UNKNOWN ACQUAINTANCES.
You have none? Then I am sorry for you. Much of my pleasure in my daily walks is due to them. Perhaps you go over the ground mechanically, with only dinner or business in your eye when you shall reach your journey's end. Perhaps you "don't see a soul," as you express it. Perhaps you have no "soul" yourself; only a body, of which you are very conscious, and whose claims upon you outweigh every other consideration. That is a pity. I wouldn't go round that treadmill for all the mines of Golconda. It always makes me think of that melancholy old horse one sees, pawing rotatory wood, at the way stations, on the railroad tracks; and because the sight makes every bone in me ache, my particular window-seat in the car is always sure to command a view of him. Now, come what will, I'll not be that horse. You may if you like, and I will cling to my dreams. I sha'n't live in this world forever, and I won't hurry over the ground and never see a sweet face as it flits past me, or a grand one, or a sorrowful one. I won't be deaf to the rippling laugh of a little child or the musical voice of a refined woman. It may be only two words that she shall speak, but they shall have a pleasant significance for me. Then there are strange faces I meet every day which I hope to keep on meeting till I die. Who was such an idiot as to say that "no woman ever sees beauty in another"? I meet every day a face that no man living could admire more than myself; soulful as well as beautiful. Lovely blue, pensive eyes; golden hair, waving over a pure white forehead; cheeks like the heart of a "blush rose;" and a grieved little rosy mouth, like that of a baby to whom for the first time you deny something, fearing lest it grow too wilful. I think that day lost in which I do not meet that sweet face, framed in its close mourning bonnet. Were I a man it is to that face I should immediately "make love."
Make love? Alas! I did not think how terribly significant was this modern term when I used it. Let no man make love to that face. But if there is one who can be in dead earnest, and stay so, I give my consent, provided he will not attempt to change the expression of that mouth.

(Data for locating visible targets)
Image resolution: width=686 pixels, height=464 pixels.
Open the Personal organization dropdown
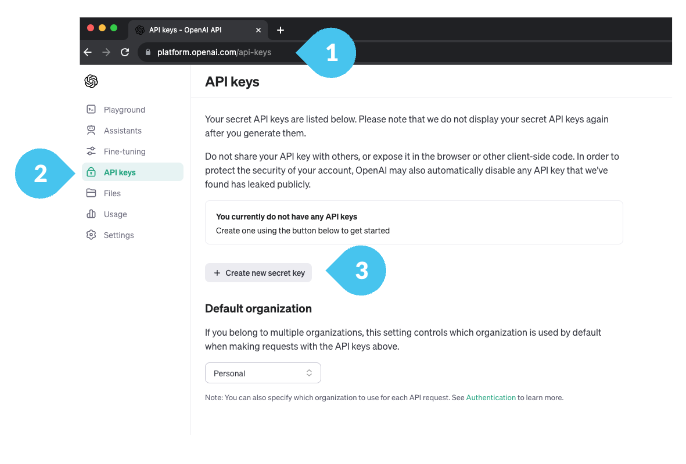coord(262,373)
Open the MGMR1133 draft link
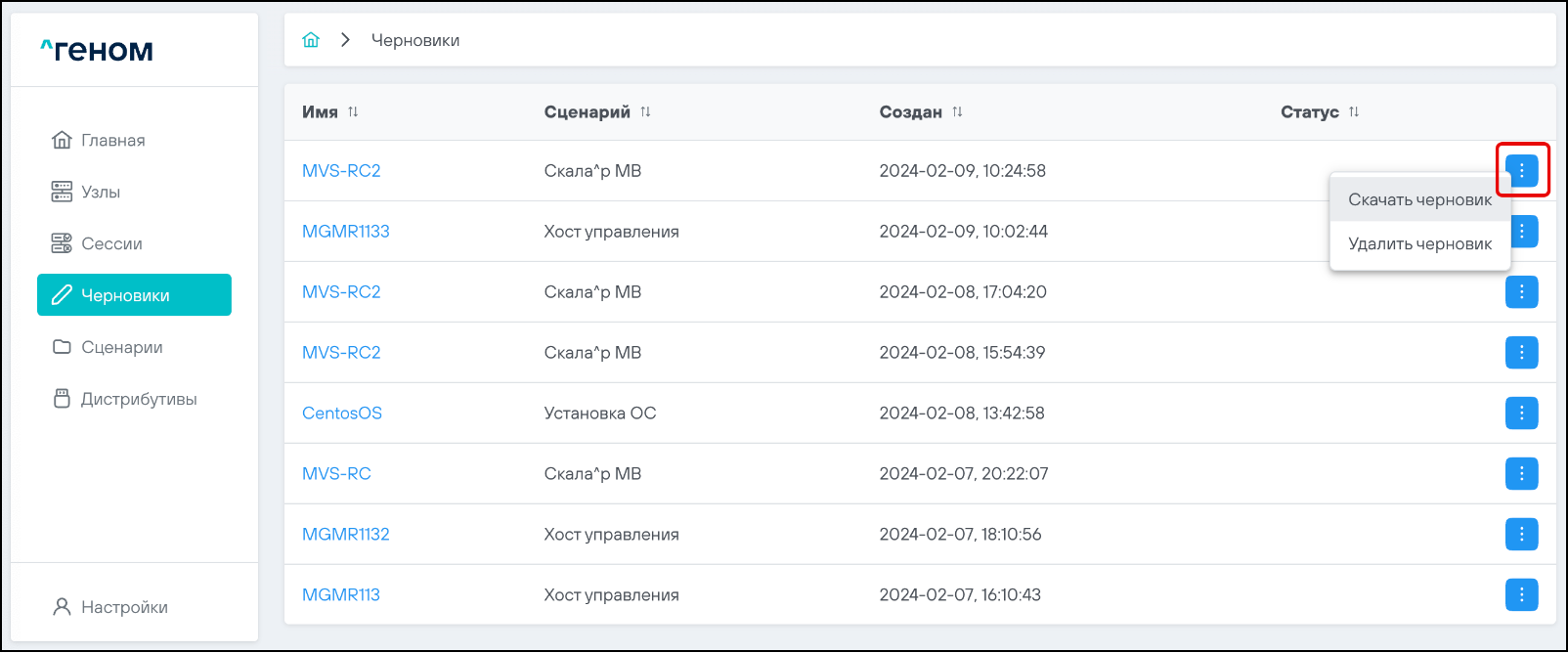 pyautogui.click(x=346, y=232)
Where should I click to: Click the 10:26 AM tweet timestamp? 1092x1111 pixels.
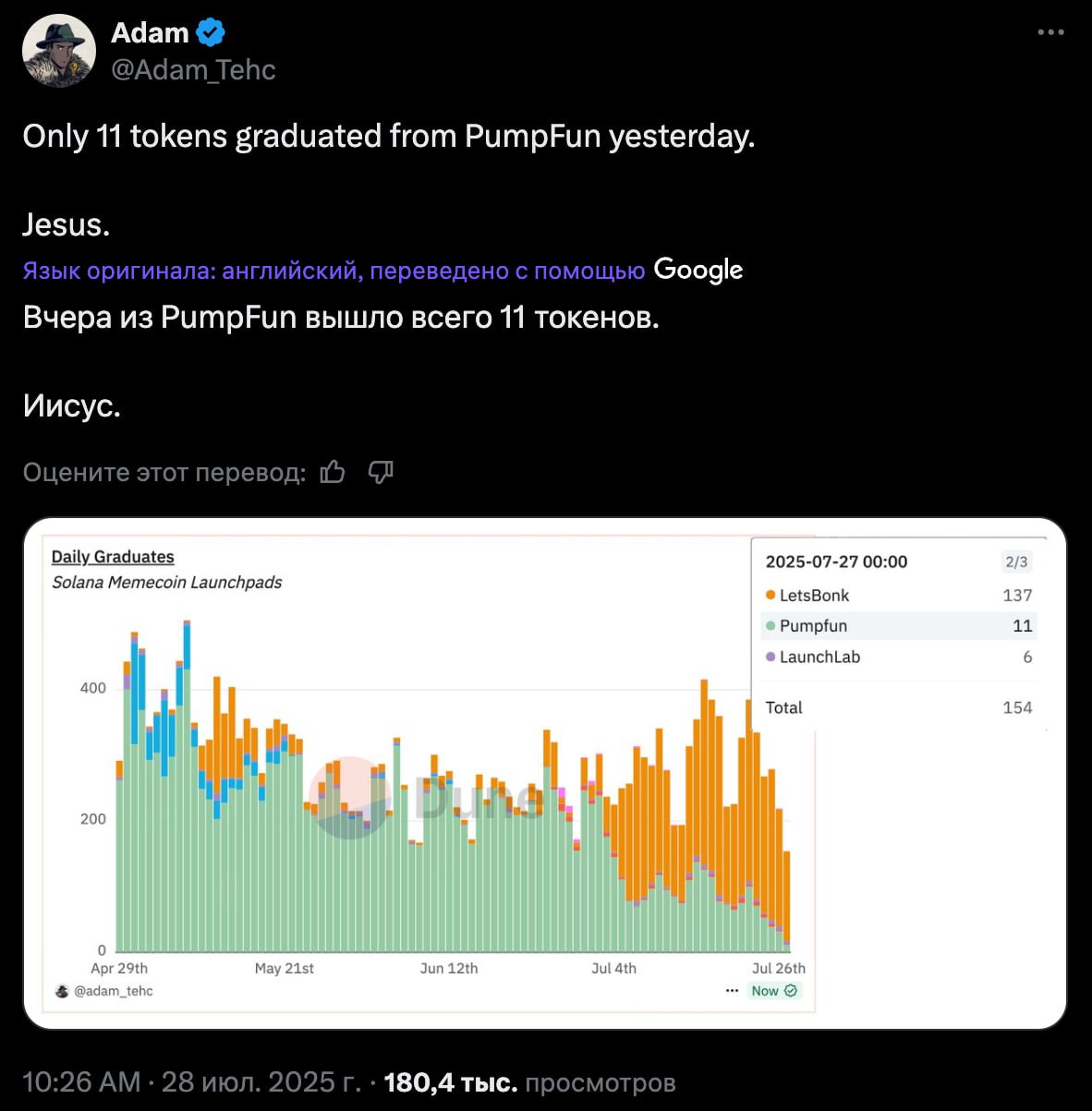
---
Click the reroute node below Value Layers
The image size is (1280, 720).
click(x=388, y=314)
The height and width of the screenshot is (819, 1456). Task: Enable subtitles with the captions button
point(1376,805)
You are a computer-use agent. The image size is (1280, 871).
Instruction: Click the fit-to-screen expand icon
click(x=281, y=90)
==
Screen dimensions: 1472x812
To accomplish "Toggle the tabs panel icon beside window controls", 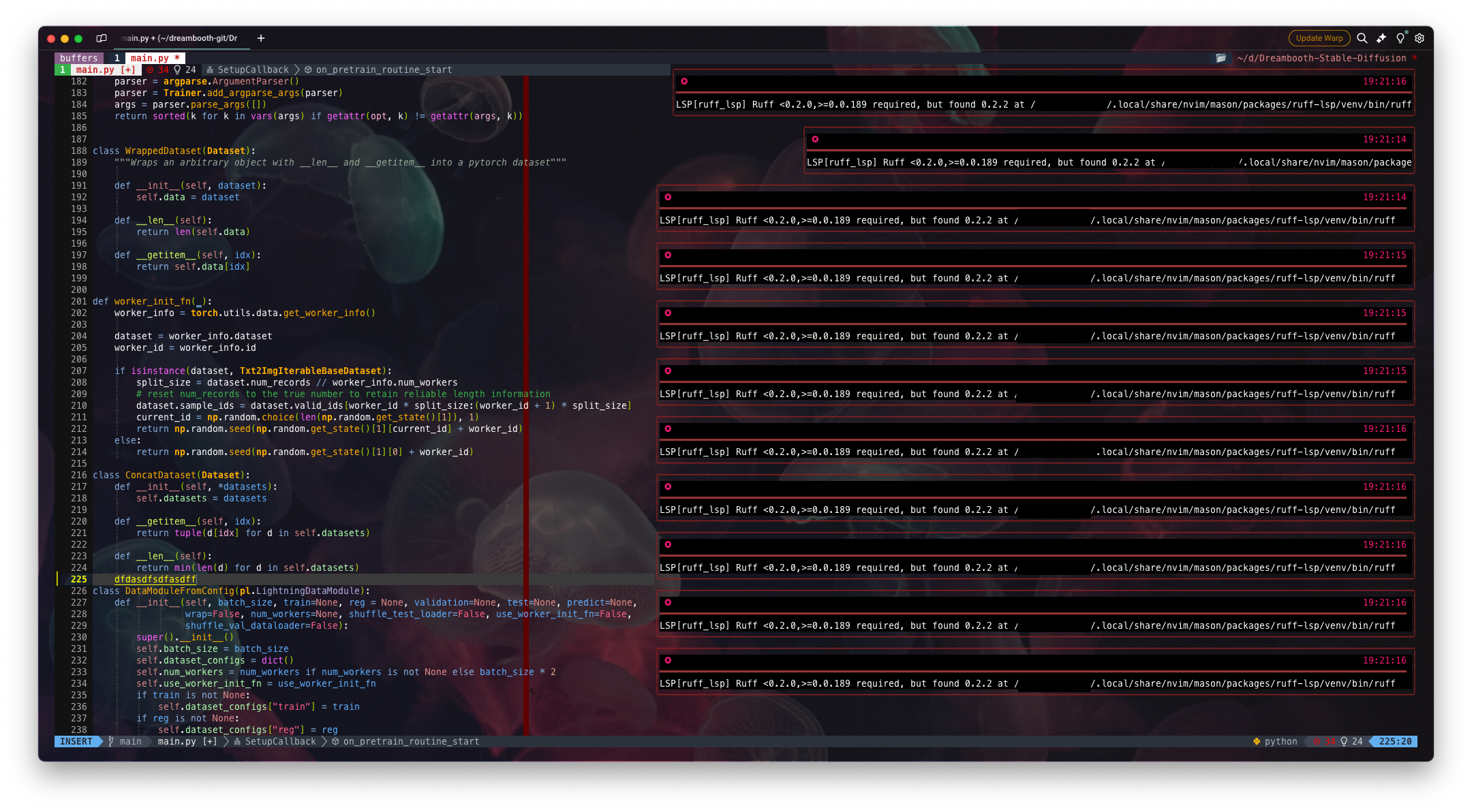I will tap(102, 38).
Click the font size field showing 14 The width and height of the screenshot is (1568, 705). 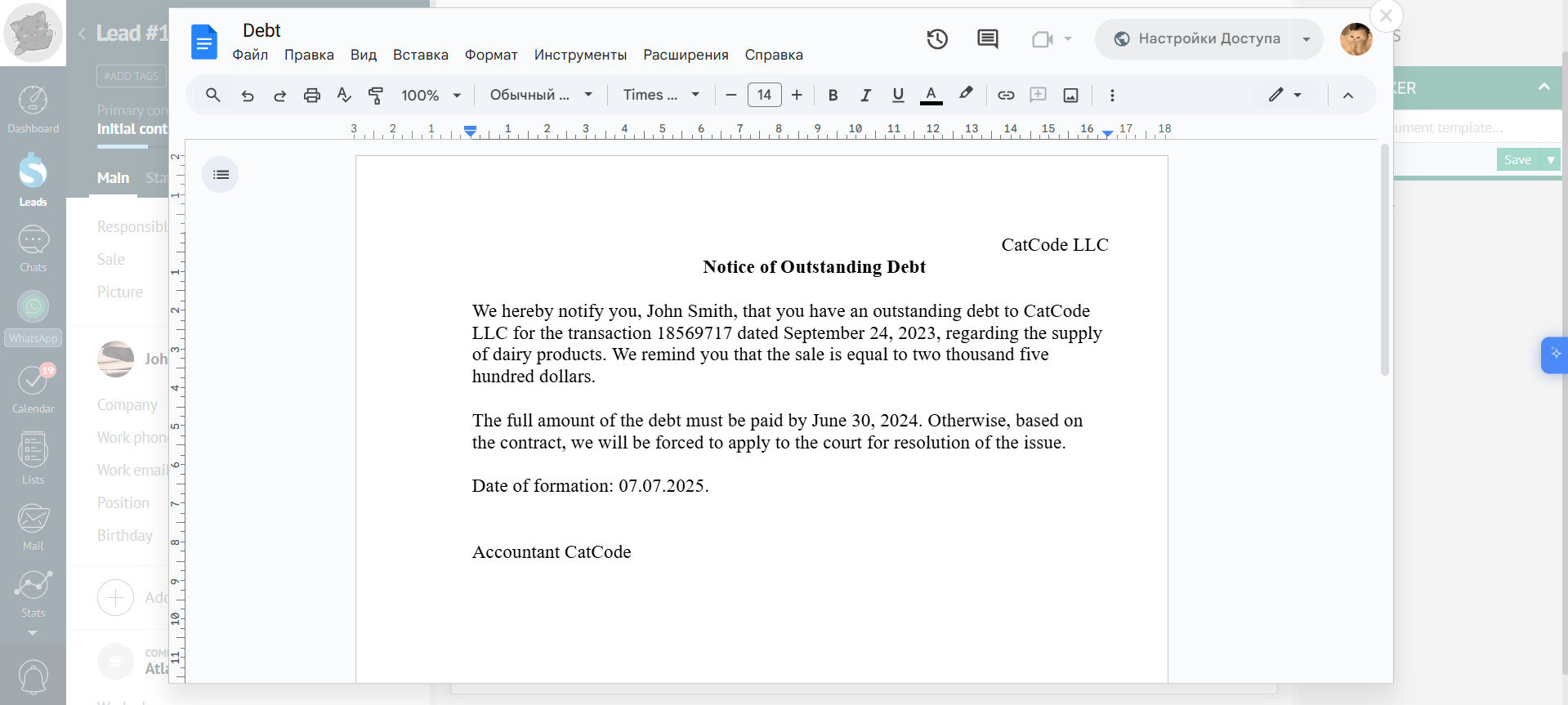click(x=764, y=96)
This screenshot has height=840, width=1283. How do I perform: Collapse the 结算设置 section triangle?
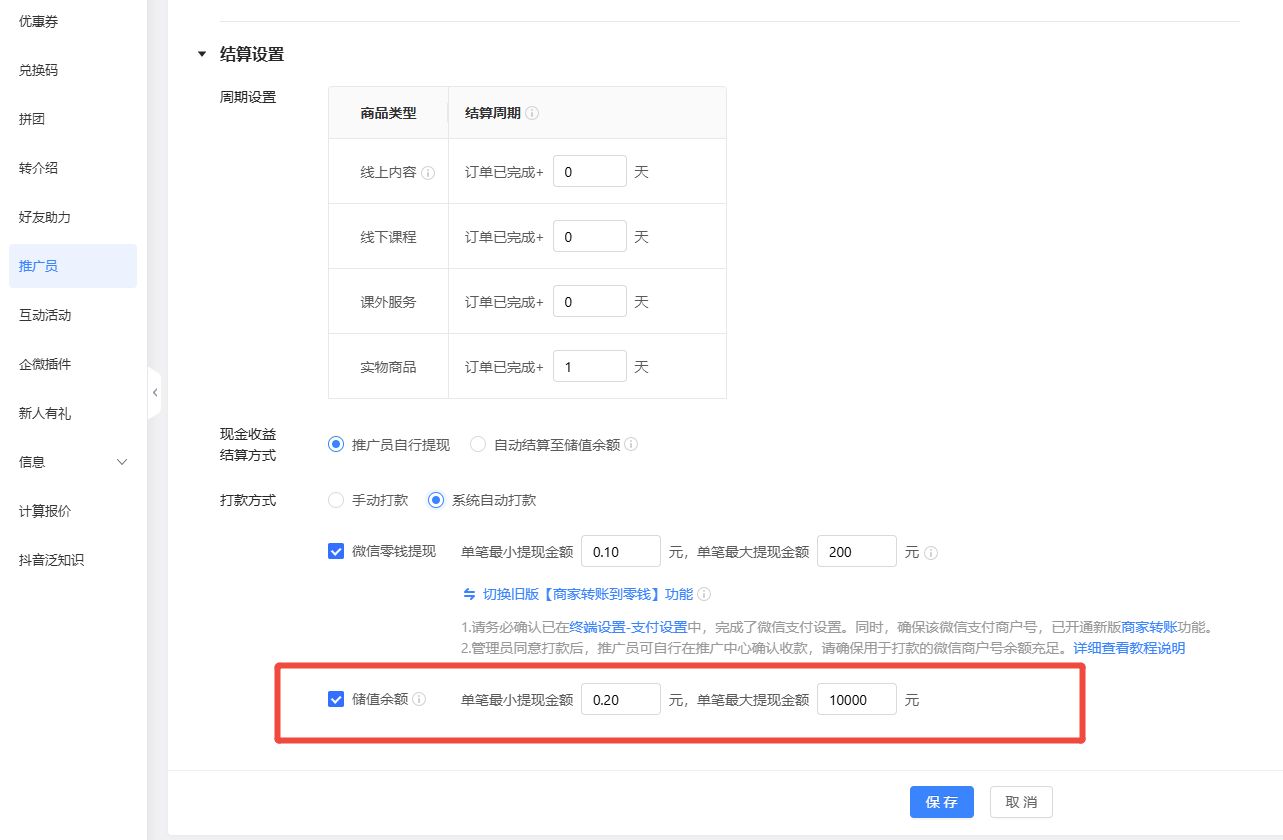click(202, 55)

» REQUIRED TASKS:
#1 Answer these questions about the text titled Unknown Acquaintances, one line each:
(a) What animal does the writer refuse to become?
(b) What color are the eyes of the face the writer meets every day?
(c) What must a serious suitor of that face not try to change?
#2 Repeat word for word the part of the text titled Unknown Acquaintances that starts with "Make love? Alas!" and goes on through "of that mouth.".

» RESULTS FOR THE EXERCISE:
#1
(a) A melancholy old horse, like the one seen at the railroad way stations.
(b) Blue.
(c) The expression of that mouth.

#2
Make love? Alas! I did not think how terribly significant was this modern term when I used it. Let no man make love to that face. But if there is one who can be in dead earnest, and stay so, I give my consent, provided he will not attempt to change the expression of that mouth.